Lower down are entries containing pictures. Copy exactly, without those pictures, the lines from the line with "You are a GUI" through the line with "988x865 pixels.".

EXERCISE MATERIALS >>
▼

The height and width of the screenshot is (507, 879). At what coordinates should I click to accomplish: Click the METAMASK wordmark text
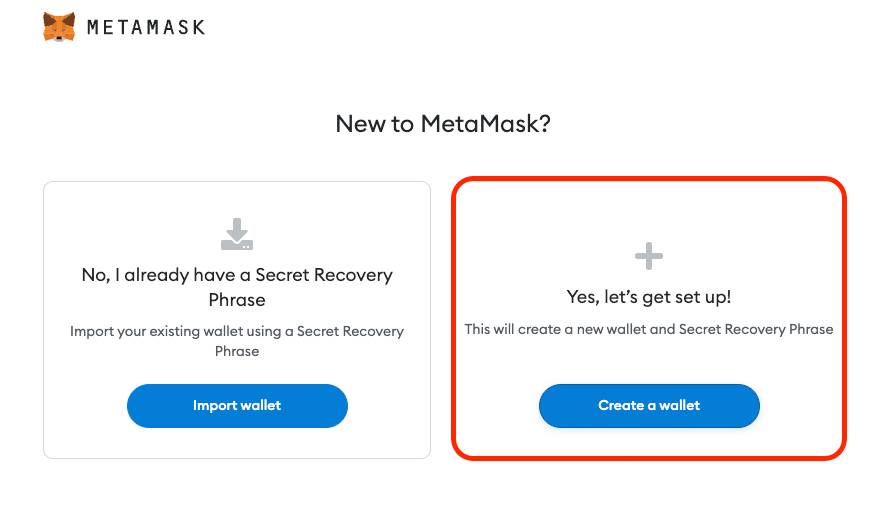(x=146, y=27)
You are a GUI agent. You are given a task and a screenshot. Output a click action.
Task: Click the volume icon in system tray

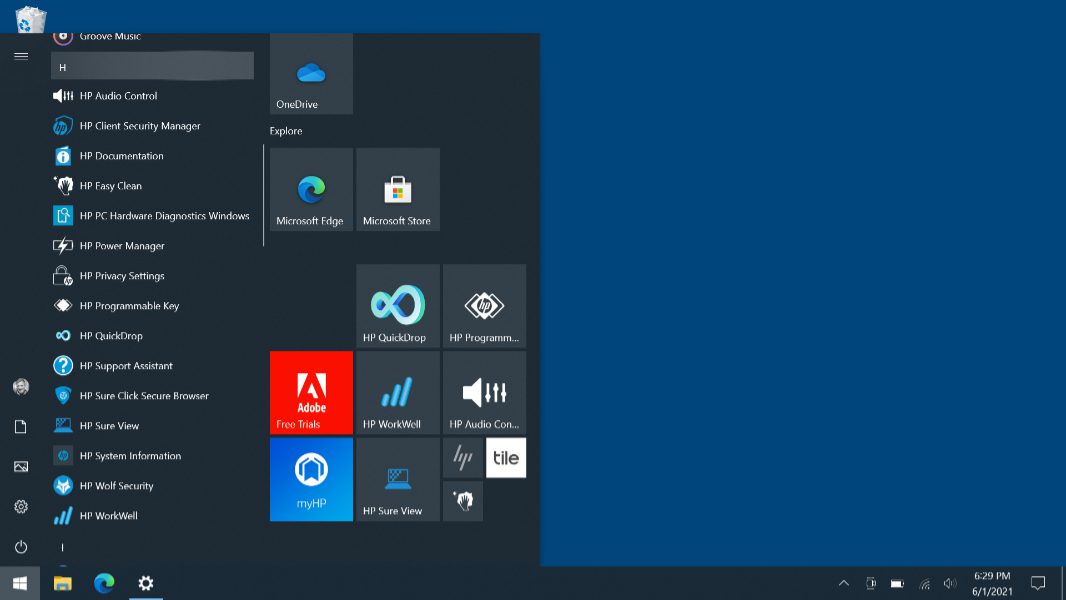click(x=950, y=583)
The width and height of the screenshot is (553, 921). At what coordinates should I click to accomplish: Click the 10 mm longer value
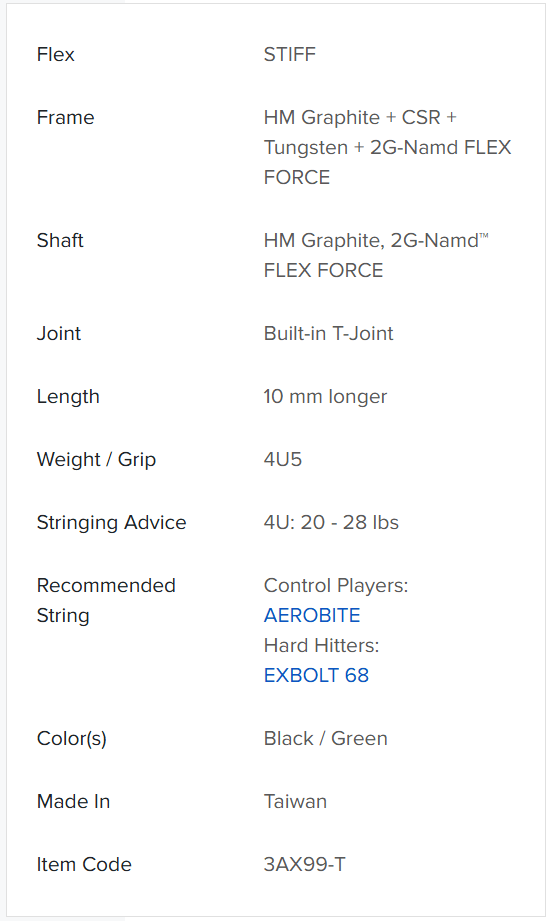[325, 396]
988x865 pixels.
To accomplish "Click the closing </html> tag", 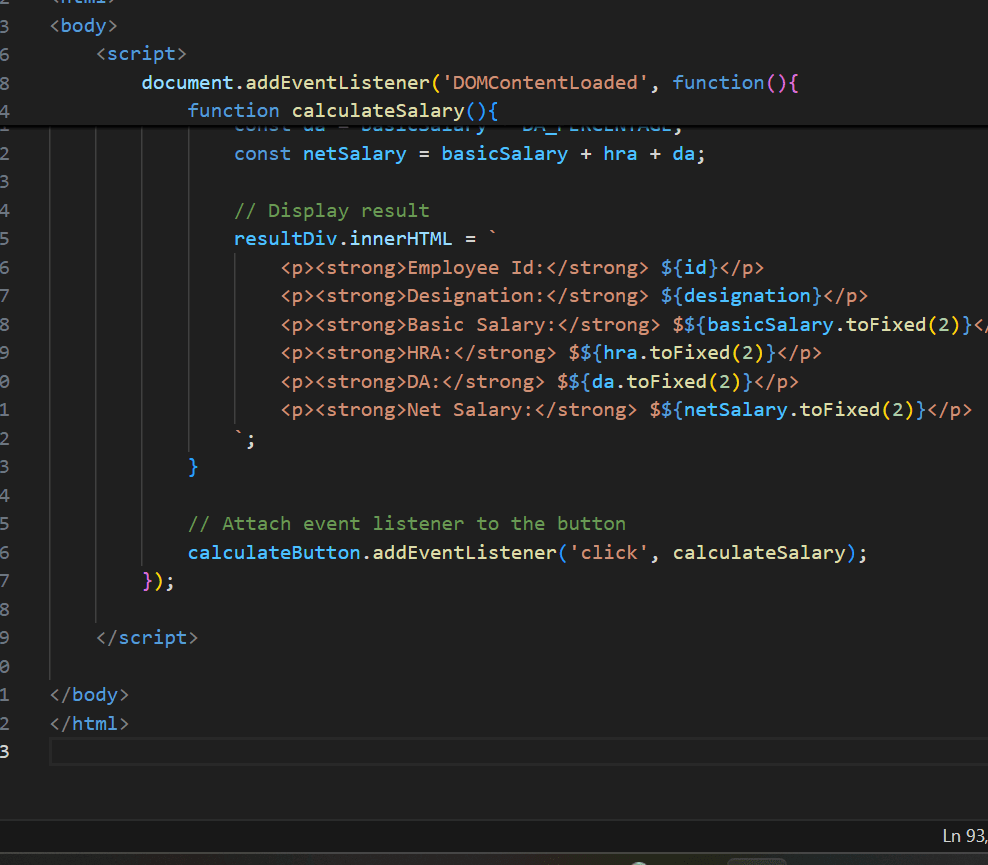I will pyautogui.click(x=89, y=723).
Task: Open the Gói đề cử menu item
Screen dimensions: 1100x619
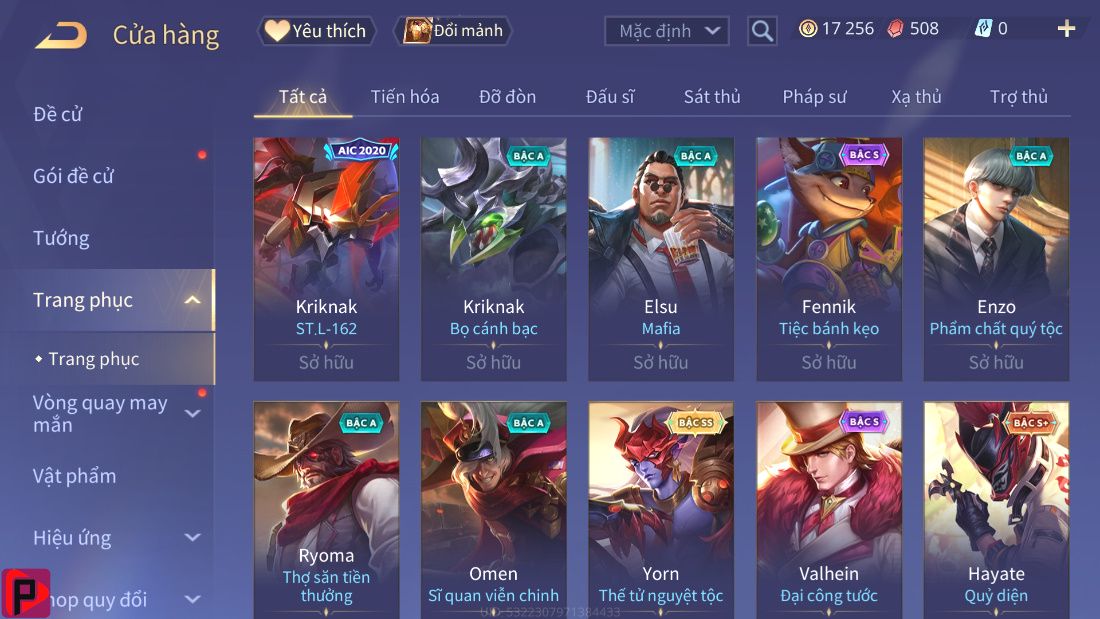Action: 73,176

▲
▼

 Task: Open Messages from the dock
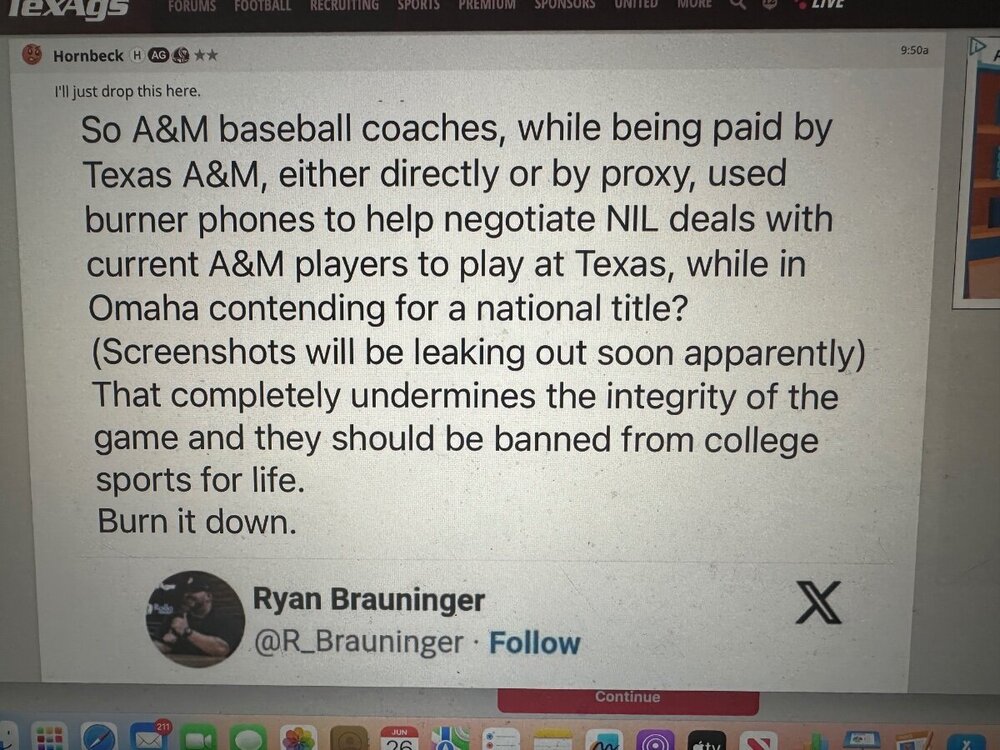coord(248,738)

▲

TASK OUTPUT >>
You are a GUI agent. You are given a task and a screenshot. Output a click action.
Task: Click the volume icon in system tray

click(x=950, y=583)
The width and height of the screenshot is (553, 921). At what coordinates should I click to accomplish: Click the 10 mm longer value
[325, 396]
988x865 pixels.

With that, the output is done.